# Lucid Dreaming > DV Academy > Current Courses > DILD >  >  Naked Albino DILD

## NakedAlbino

My method is DILD. I rarely LD and I would like to have more. I cannot WILD and I cannot DEILD using alarms. Right now my rate seems like an LD every 10 days as a rough estimate. Does anyone have any ideas for how I could improve my LD rate? Below is my current method for DILD

    Ask yourself if your dreaming. Truly mean it and feel as if you might be dreaming. Look around for anything out of the ordinary. Then find something to read. Then grab something to see if it feels like its supposed to. I do this about every 15 minutes.

----------


## gab

Welcome to the workshop!

Wow, one every 10 days is a great rate! Whatever you doing seems to be working for you pretty well. If you'd like to read through this collection of methods for DILDs to see, if there is anything you can enhance your practice with. Hope this helps :smiley:  Looking forward to your progress reports. Happy dreams :smiley:

----------


## NakedAlbino

Thanks gab.  I have subtracted one step from my method for various reasons.  I no longer try to feel as if I am dreaming.   But I am still doing the other parts of the method.

----------


## gab

If it works for you, keep doing it. Happy dreams :smiley:

----------

### EXERCISES
• A. Answer these questions about the forum thread on lucid dreaming:
(i) How often does NakedAlbino go through the reality-check routine?
(ii) About how often does NakedAlbino estimate having a lucid dream?
(iii) Which step did NakedAlbino later drop from the method?
• B. From the forum thread, retype the part that opens with the words containing "My method is" and closes with "every 15 minutes.".

### RECORD LIST
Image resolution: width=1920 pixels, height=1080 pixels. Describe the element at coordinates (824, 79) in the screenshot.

--

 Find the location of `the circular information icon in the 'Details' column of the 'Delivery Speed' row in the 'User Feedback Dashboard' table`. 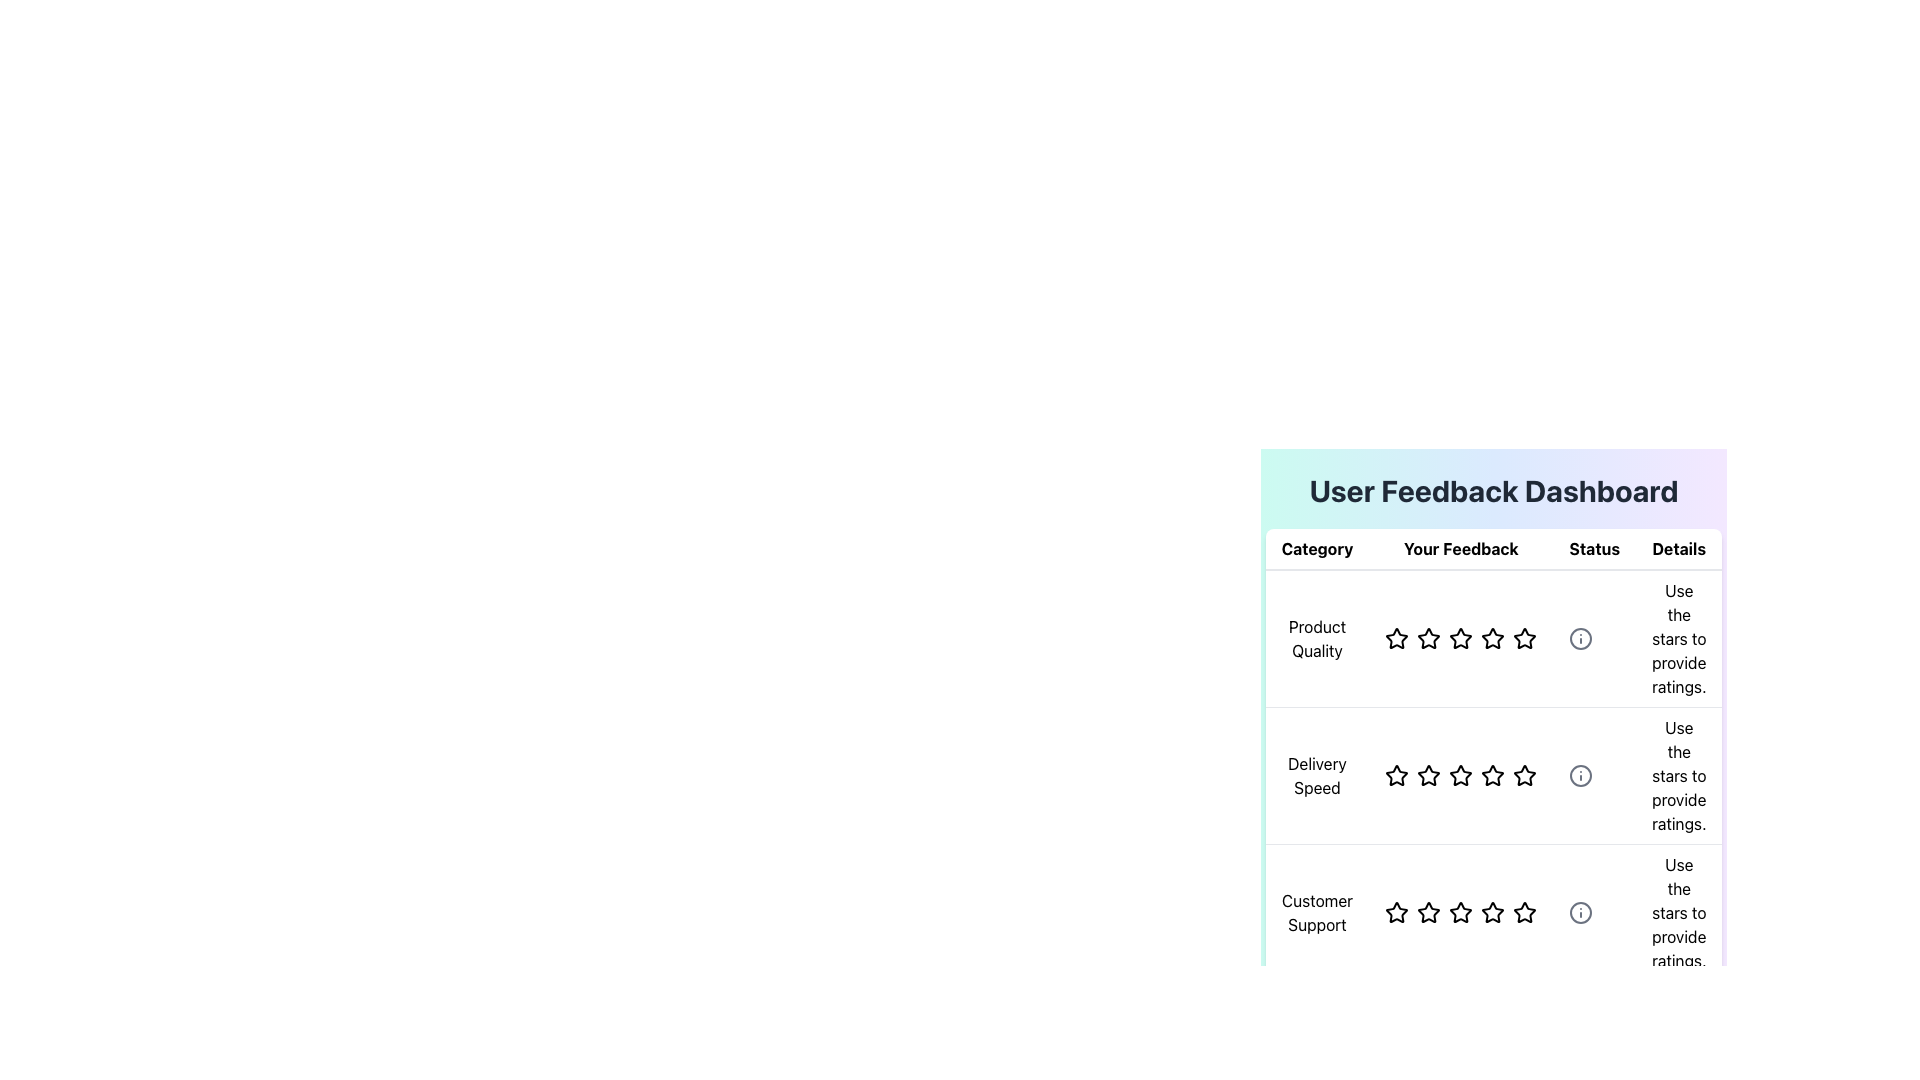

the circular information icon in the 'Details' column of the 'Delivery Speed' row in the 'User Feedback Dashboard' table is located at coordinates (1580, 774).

### RESPONSES PER TASK
• A.
(i) About every 15 minutes.
(ii) About once every 10 days.
(iii) Trying to feel as if they might be dreaming.

• B.
My method is DILD. I rarely LD and I would like to have more. I cannot WILD and I cannot DEILD using alarms. Right now my rate seems like an LD every 10 days as a rough estimate. Does anyone have any ideas for how I could improve my LD rate? Below is my current method for DILD

    Ask yourself if your dreaming. Truly mean it and feel as if you might be dreaming. Look around for anything out of the ordinary. Then find something to read. Then grab something to see if it feels like its supposed to. I do this about every 15 minutes.